Inhaled thrombolytics reduce lung microclot and leukocyte infiltration after acute blood loss.

Abstract

We showed previously that a 30% blood loss in rats, without resuscitation, caused significant accumulation of microthrombi and leukocytes within the pulmonary circulation by 24 h. We hypothesized that the microthrombi formed spontaneously as a consequence of hemorrhage-induced stasis within the low-pressure pulmonary circuit and that the leukocytes were attracted to them. This suggested that elimination of the microthrombi, using an inhaled thrombolytic agent, could prevent the neutrophil sequestration after blood loss.
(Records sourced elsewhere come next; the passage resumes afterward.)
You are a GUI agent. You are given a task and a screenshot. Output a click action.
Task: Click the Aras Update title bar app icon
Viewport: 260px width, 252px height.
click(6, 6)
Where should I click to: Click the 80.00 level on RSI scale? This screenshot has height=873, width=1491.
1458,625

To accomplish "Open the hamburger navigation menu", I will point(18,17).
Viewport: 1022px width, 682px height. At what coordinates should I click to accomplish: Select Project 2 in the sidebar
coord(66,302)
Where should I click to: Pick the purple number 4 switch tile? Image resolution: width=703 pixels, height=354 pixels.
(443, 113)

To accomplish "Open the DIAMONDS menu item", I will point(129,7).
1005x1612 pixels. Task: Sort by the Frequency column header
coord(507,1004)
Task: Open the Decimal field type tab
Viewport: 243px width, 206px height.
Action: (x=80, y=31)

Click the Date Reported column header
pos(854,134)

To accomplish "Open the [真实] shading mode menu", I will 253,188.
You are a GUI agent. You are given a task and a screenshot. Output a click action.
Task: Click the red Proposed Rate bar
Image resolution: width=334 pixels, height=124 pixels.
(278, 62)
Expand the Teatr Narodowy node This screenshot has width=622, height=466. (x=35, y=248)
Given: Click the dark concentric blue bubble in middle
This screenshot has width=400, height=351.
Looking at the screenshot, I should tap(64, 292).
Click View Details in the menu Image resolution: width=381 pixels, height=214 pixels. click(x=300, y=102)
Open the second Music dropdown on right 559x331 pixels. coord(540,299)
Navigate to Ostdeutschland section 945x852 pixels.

To test this hypothesis, we removed 30% of the calculated blood volume from isoflurane-anesthetized, male Sprague-Dawley rats (350-500 g) over 5 min and allowed them to recover. Six hours later, we re-anesthetized the rats and nebulized tissue plasminogen activator (80 or 320 µg/kg), lactated Ringer's solution (LRS), or ipratropium bromide (i-bromide) into their lungs. We used i-bromide as a control after we discovered that nebulized LRS had thrombolytic properties. At 24 h, we removed and fixed the lungs and prepared sections for immunohistochemistry using antibodies against fibrinogen (microthrombi) and CD16 (leukocytes). Digital images of each section were obtained using a confocal microscope. Pixel counts of the images showed significantly less accumulation of microthrombi and leukocytes in lungs nebulized with tissue plasminogen activator or LRS than in non-nebulized lungs or in lungs nebulized with i-bromide (P ≤ 0.05). Lactated Ringer's solution becomes positively charged when nebulized (unlike i-bromide), suggesting that it eliminated microthrombi by fibrin depolymerization. We confirmed this using an in vitro assay. Our results demonstrate that lyses of microthrombi that accumulate in the lung after acute blood loss prevent subsequent leukocyte sequestration.